Die Organisation will verhindern, dass mögliche Kinder drogenabhängiger Eltern psychisch und körperlich unter den Folgen der Sucht leiden. Wie der Sender BBC am Montag berichtete, bezahlt sie Alkohol- und Drogensüchtigen daher Geld für einen endgültigen Entscheid gegen Nachwuchs.

Britische Organisationen zur Suchthilfe kritisieren das Projekt. In den USA haben bereits 3500 Männer und Frauen das Angebot angenommen, heisst es in dem Bericht des Senders, der am Montagabend ausgestrahlt werden sollte. Seit einigen Monaten hat die Organisation ihre Aktivitäten nach Grossbritannien ausgeweitet.

Der 38 Jahre alte Mann hatte den Eingriff bereits Mitte September vornehmen lassen. Die Gründerin von "Project Prevention", die US-Amerikanerin Barbara Harris, hat vier Adoptivkinder, deren leibliche Mutter drogenabhängig war.

Sie habe selber gesehen, wie die Sucht der Mutter die Kinder beeinflusst habe, heisst es auf der Internetseite der Organisation.
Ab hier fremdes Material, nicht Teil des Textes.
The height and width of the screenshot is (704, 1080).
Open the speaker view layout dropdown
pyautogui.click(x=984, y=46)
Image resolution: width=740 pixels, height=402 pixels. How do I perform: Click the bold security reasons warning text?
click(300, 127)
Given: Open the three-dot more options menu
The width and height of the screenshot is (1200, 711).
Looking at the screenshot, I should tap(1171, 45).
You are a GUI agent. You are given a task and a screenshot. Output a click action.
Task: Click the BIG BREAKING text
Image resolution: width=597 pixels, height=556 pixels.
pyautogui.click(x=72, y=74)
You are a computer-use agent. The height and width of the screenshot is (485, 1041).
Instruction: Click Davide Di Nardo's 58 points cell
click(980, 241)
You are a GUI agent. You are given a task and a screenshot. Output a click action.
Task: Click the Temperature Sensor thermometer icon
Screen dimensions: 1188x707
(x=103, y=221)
Eines ihrer Kinder habe durch den Drogenkonsum der leiblichen Mutter während der Schwangerschaft Hirnschäden erlitten.

"Extrem verwundbar"

Mehrere Organisationen für Drogenabhängige richten sich gegen das Angebot. "Project Prevention" habe in Grossbritannien nichts zu suchen, sagte Simon Antrobus von "Addaction": "Sie nutzen extrem verwundbare Menschen aus, und das zu einem Punkt in ihrem Leben, an dem sie wahrscheinlich an einem Tiefpunkt angelangt sind."

Die Ärztevertretung British Medical Association teilte mit, man habe noch keinen Standpunkt zu den Vorgängen entwickelt. Generell müssten Ärzte aber vor jeder Sterilisation genau beraten und prüfen, ob der Patient die Folgen des Eingriffs durchdacht habe.